Queensland authorities say there is no ongoing danger to the community after a double murder and a police shooting in southern Brisbane that is being considered a “terrorism event”.
Premier Annastacia Palaszczuk cut short her beach holiday to reassure people that Thursday’s double-murder tragedy and the later shooting were isolated incidents.
Police suspected that only 22-year-old Raghe Mohamed Abdi – who was shot by police on the Logan motorway at Drewvale on Thursday morning – was involved in the suspected earlier murders.
“There is no need for the Queensland community to be concerned,” she said.
“I have every faith in both Queensland Police and the Australian Federal Police dealing with this issue.”
Abdi, who had allegedly been influenced by Somali extremist group al-Shabab, was on bail and had previously been arrested by counterterrorism officers.
Police say Abdi is directly linked to the deaths of a 87-year-old Maurice Antill and 86-year-old Zoe Antill, whose bodies were found with significant injuries in their home at Parkinson on Thursday afternoon.
Queensland Police Deputy Commissioner Tracy Linford said Abdi’s property was found at couple’s home. Items belonging to them were also found on him after he was shot dead.
“As a consequence of this investigation, and what we have now gleaned to date, we are treating this matter as a terrorism event,” Commissioner Linford said.
“I want to stress that nothing else has been uncovered at this point in time that would indicate that there are any other persons involved in this terrorism event.”
Commissioner Linford said the events had been reclassified as a terrorist incident due to Abdi’s history, because the shooting indicated he wanted to harm police, and as a result of his links to the double murder.
“When you put all those things together I think it’s pretty clear that we need to treat this as a terrorism event, and as such, we’ll make sure that we have that lens over what would normally be a homicide investigation,” she said.
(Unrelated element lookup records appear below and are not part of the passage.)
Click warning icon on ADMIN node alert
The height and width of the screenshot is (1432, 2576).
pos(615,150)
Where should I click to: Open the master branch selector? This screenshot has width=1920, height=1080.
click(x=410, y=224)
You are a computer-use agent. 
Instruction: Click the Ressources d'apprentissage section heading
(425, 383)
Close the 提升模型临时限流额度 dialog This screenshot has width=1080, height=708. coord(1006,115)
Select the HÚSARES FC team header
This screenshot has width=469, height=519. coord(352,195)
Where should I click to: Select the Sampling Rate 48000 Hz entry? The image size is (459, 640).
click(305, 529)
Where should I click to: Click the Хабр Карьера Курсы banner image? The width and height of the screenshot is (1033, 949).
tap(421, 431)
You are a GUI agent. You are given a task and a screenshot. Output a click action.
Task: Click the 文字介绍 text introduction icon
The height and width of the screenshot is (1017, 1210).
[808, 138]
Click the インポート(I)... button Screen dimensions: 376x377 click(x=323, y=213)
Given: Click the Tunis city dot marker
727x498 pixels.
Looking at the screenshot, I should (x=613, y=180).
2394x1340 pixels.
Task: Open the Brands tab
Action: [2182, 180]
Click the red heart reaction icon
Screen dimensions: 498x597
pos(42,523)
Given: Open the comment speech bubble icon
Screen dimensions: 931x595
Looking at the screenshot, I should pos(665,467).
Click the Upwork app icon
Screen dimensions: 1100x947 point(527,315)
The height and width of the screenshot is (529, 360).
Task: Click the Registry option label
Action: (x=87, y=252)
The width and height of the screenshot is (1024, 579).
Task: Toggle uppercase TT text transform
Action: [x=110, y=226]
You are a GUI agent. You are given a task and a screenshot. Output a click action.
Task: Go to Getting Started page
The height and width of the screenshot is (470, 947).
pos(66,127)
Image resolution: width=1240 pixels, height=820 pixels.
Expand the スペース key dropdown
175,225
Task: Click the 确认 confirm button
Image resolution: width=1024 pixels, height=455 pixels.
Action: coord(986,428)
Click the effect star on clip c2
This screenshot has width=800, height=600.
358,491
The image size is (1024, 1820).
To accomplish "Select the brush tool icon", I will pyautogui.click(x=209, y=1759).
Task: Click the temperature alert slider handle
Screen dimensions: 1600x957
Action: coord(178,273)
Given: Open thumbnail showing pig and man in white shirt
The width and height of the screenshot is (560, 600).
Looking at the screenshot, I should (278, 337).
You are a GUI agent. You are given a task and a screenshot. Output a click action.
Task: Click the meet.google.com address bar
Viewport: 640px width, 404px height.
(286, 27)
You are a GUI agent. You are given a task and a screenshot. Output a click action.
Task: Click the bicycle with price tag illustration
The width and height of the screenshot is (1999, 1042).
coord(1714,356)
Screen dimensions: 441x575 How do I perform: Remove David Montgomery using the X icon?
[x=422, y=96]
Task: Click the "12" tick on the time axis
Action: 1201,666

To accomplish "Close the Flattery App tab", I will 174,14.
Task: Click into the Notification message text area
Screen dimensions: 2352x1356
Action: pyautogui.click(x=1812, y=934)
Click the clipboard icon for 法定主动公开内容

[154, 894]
Police have been door-knocking in Parkinson, where Abdi first removed his GPS tracking device on Wednesday afternoon, to find any further witnesses to the violent events.
They also remain concerned about the welfare of local residents after finding the elderly couple’s bodies.
“If you have family living in that Parkinson area it would be a good time to check in on them and make sure that they’re OK,” Commissioner Linford said.
It is not yet know how Mr Abdi and the Antills knew each other, if at all.
They did, however, live close to each other.
“A key focus is to understand what Mr Abdi’s motivation is,” Commissioner Linford said.
The AFP suspect Abdi had been influenced by al-Shabab when he was arrested on suspicion of an attempted foreign incursion while trying to depart Brisbane Airport for Somalia in May 2019.
He was released without charge due to insufficient evidence but had his passport cancelled.
In June 2019, he was charged with further offences, including refusing to give the passcode for his phone.
He was remanded in custody after refusing to answer the magistrate or acknowledge the authority of the court, before being granted bail in September 2020.
AFP Assistant Commissioner Scott Lee said before the incident there was no indication there would be an escalation of violence or that Abdi posed a threat to the community.
“Certainly, up until this point, the information that we had was that his focus had been primarily focused in terms of offshore, an offshore threat not an onshore threat.”
The Ethical Standards Command is investigating the shooting with oversight by the Crime and Corruption Commission.